**Prompt**
Print exactly the lines from the one containing "Viewport: 1618px width, 896px height." through the last line of the entries below; the pictures stay out of the copy.

Source data Start Marker

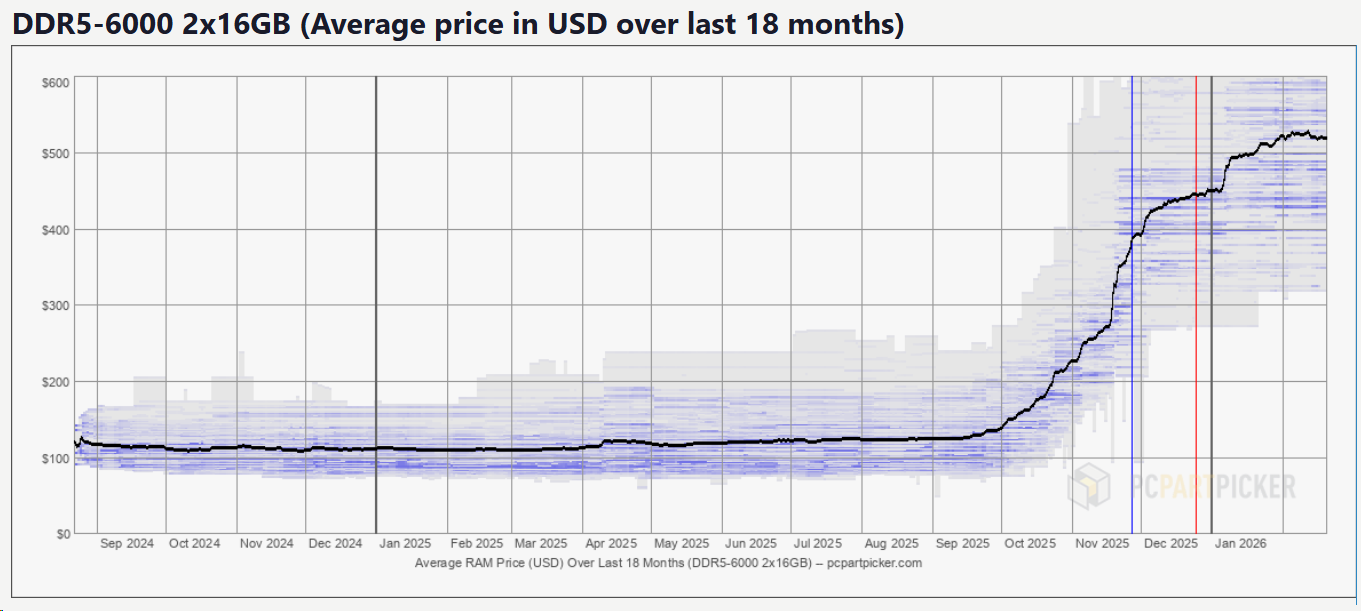Click the red vertical marker line
This screenshot has width=1361, height=611.
[x=1196, y=305]
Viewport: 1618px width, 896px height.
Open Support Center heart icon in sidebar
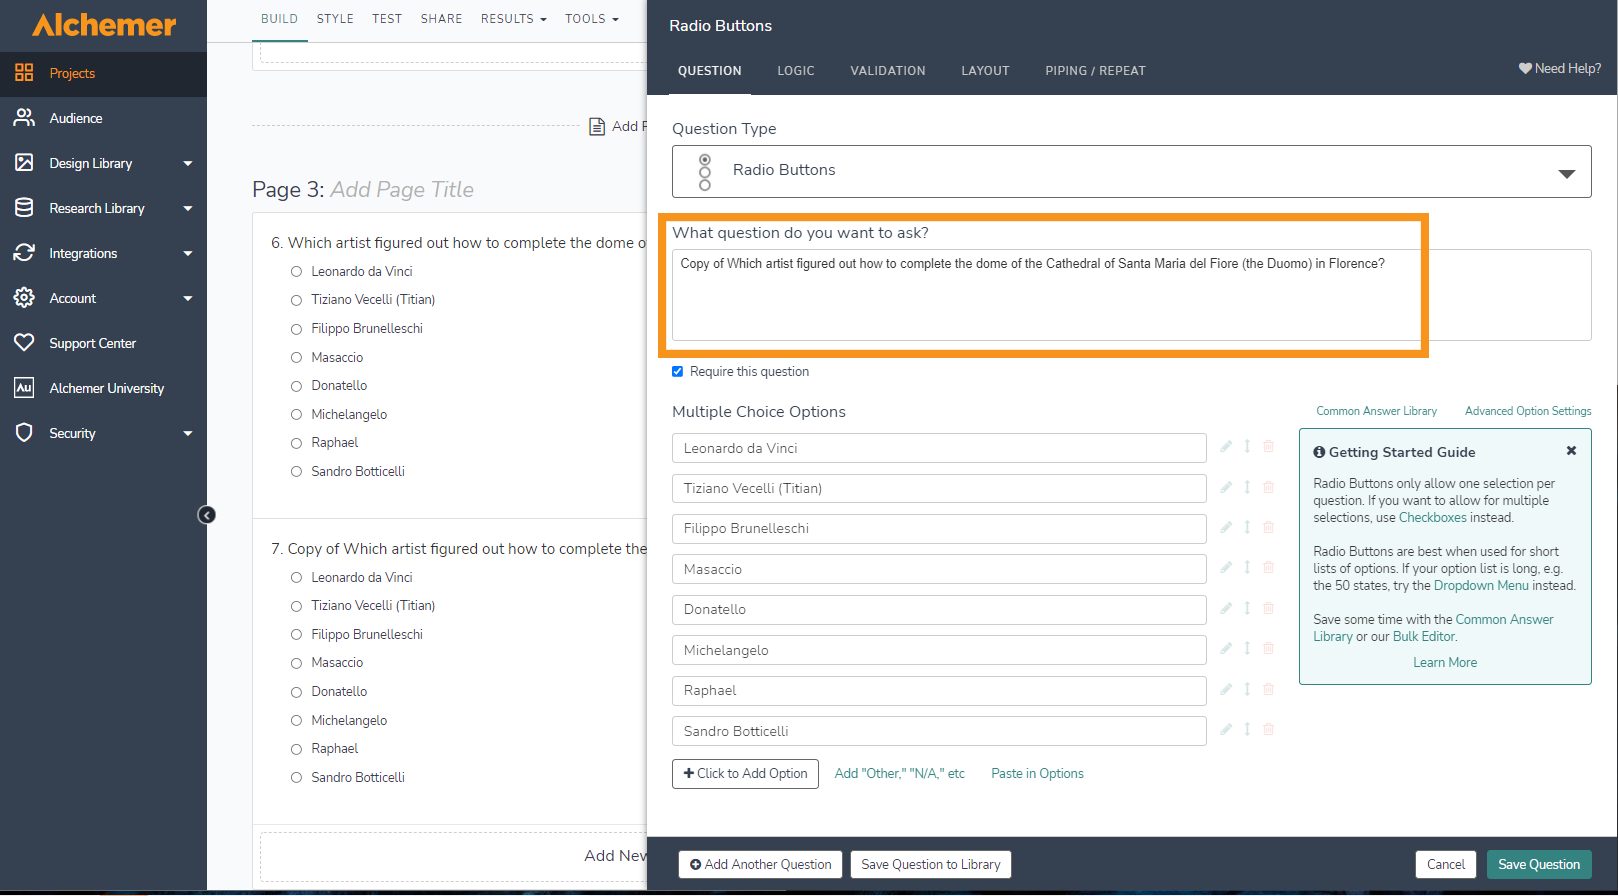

Source data End Marker

**Solution to this problem**
Viewport: 1618px width, 896px height.
Open Support Center heart icon in sidebar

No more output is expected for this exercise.